アヴァの表情を伺いながら、颯が代わりに説明する。
「・・・あの得意気に浮かれて笑ってる不良っぽいのがディゴンという男だ。恐らくこの生徒達のリーダー役だろう。なんたってアイツは・・・」
一瞬言葉を詰まらせて、颯はアヴァに視線を送った。アヴァがそれに気付き、首を縦に振って頷き、説明がアヴァへとバトンタッチされた。
「”生徒会直属近衛部隊”所属、ディゴン。年齢はたしか15だった筈」
「はァ!?あのガタイで15なのか?それと”生徒会直属近衛部隊”って何なんだ?何する連中なんだよおい?」
アヴァに対する賢治の質問ラッシュを遮るかのように、再びバリケードの一部が吹き飛ばされた。
そこで、賢治はふと気付いた。
「・・・おい、颯」
「何だ?」
「’・・・あのバリケード、二回も吹っ飛ばしたの、一体誰だ?’」
その質問に特にはっとする様子も無く、颯は説明した。
「ディゴン。ヤツが吹き飛ばした」
「はァ?いくらガタイが良いからってテーブル一個壁にめり込ませれねェだろ。そもそもこっちにすら近付いてねェぞアイツ」
「違う、殴ったり蹴ったりして吹き飛ばした訳じゃない。そんなの誰だって考えれば分かるだろう。ディゴンは風圧の能力を持った能力者で、文字通り、風圧を作ることが出来る。委員長をやっていれば生徒会関連で付き合いも増えるから知っていた。さっきバリケードを吹き飛ばしたのも、恐らくもの凄い風圧をぶつけたことによるものだろう」
そう説明しながら、颯はミョルニルを構える。
「多分、ヤツらが俺たちを襲って来たのは、生徒会に所属しているアヴァから計画の内容を口止めさせる為のものだ。今の状況との辻褄が合うからな。そうなると、近衛部隊が動いたのはきっと、生徒会の上の連中からの指示に違いない」
賢治は顔をしかめた。
「で?何が言いてェんだ?」
眼鏡の奥の瞳が、賢治に向く。
飾らない、冷静で澄んだ瞳だった。
「俺がヤツらの相手をするから、お前はアヴァを連れて外へ脱出してくれ。

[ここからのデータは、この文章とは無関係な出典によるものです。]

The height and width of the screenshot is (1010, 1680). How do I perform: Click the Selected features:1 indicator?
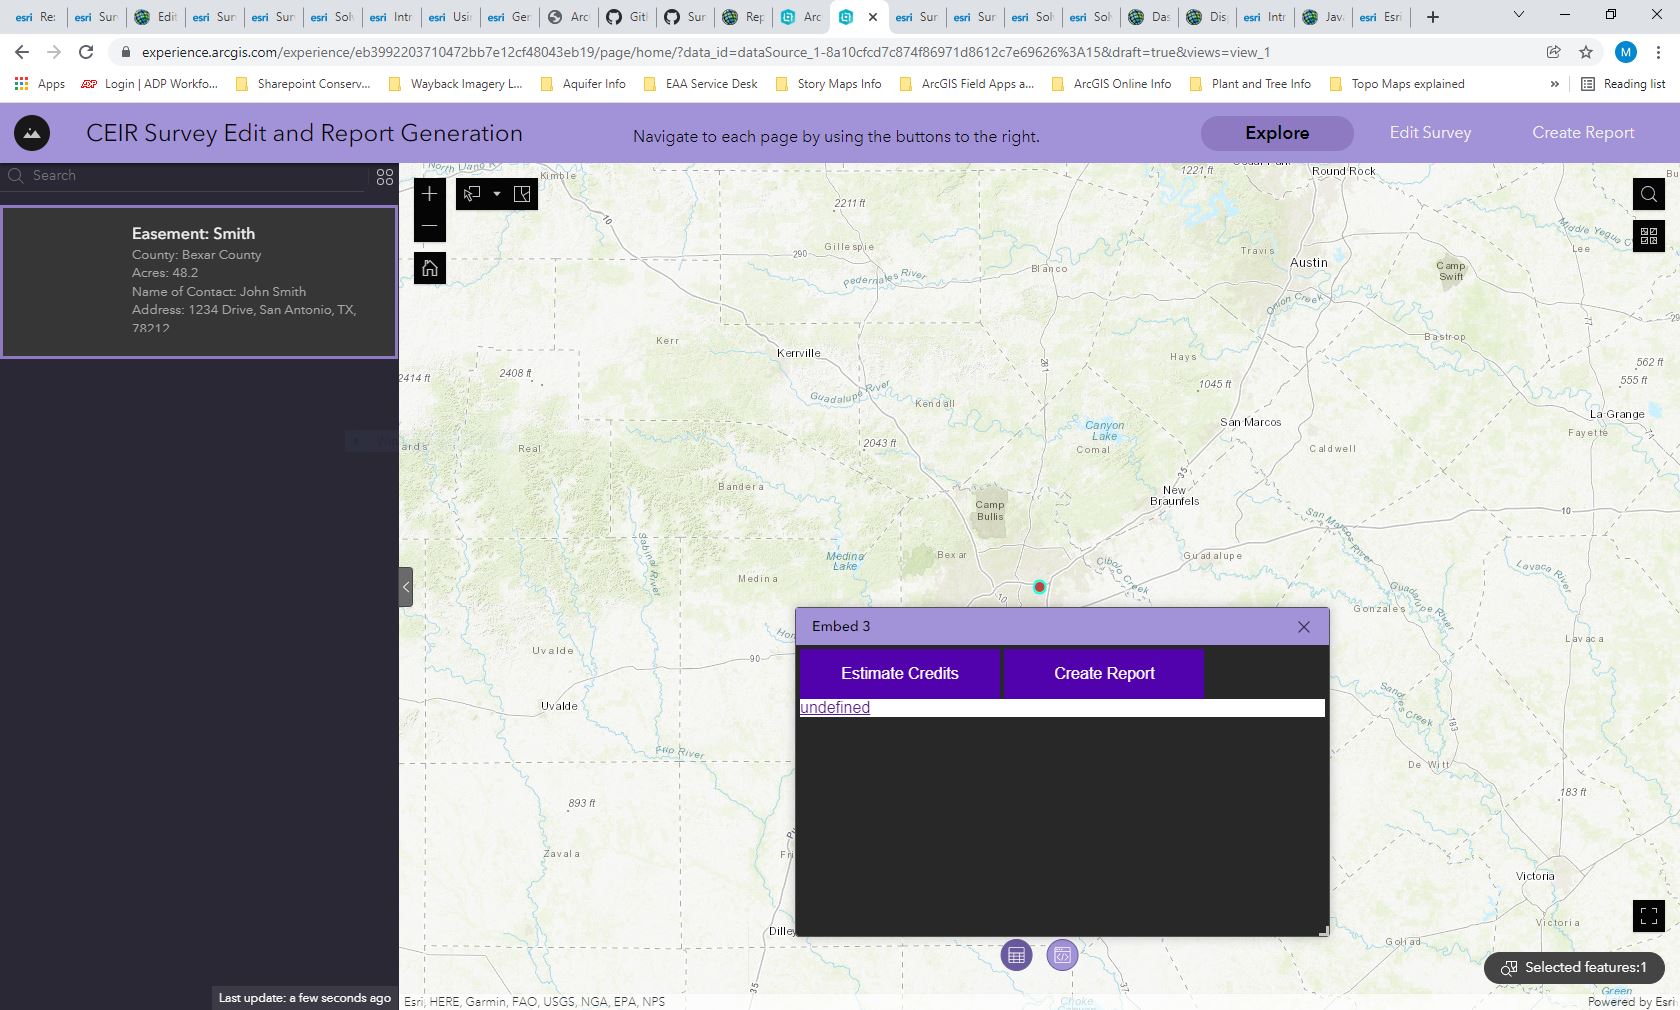tap(1572, 968)
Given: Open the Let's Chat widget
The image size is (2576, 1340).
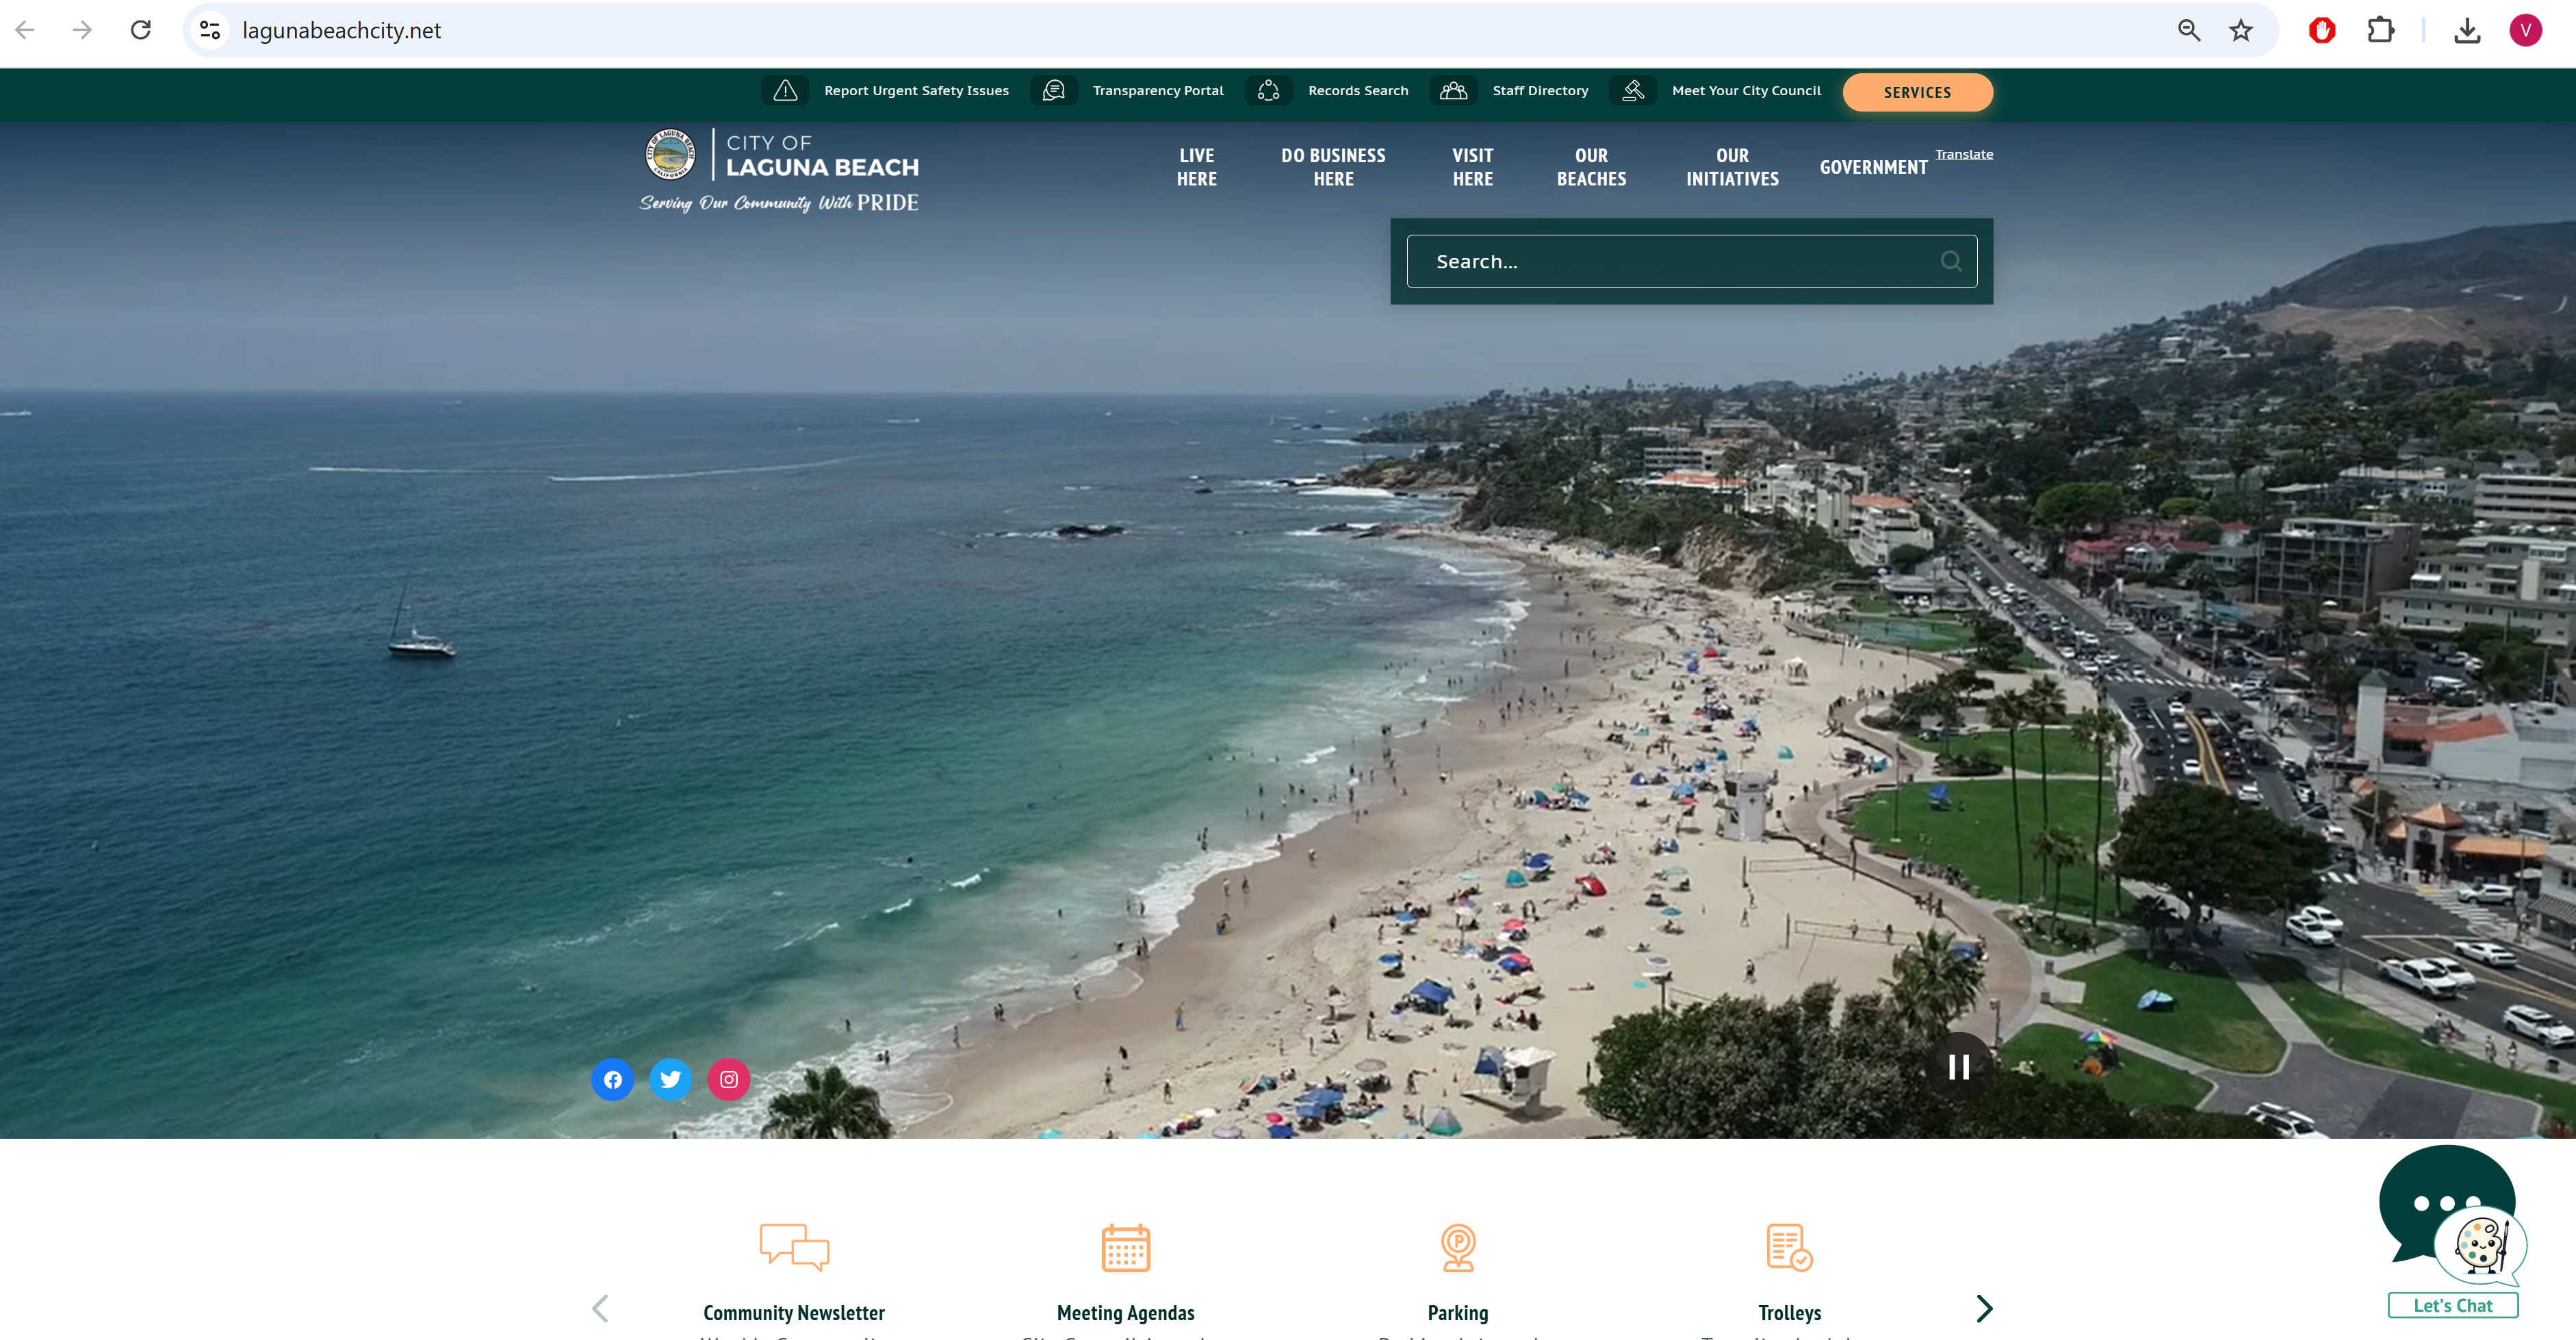Looking at the screenshot, I should point(2452,1304).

そしてアヴァから計画の内容を聞いてくれ」
「・・・なァ、お前一人で大丈夫なのか?」
颯は一瞬、自分を心配してくれた賢治にたいして驚きの表情をしたが、やがてふっと微笑んだ。
「・・・まぁ、ランク2なりに頑張るさ」
颯が巨大ハンマー・ミョルニルを振りかぶったと同時に、賢治とアヴァはしゃがみながらバリケード沿いに学食出口を目指して走った。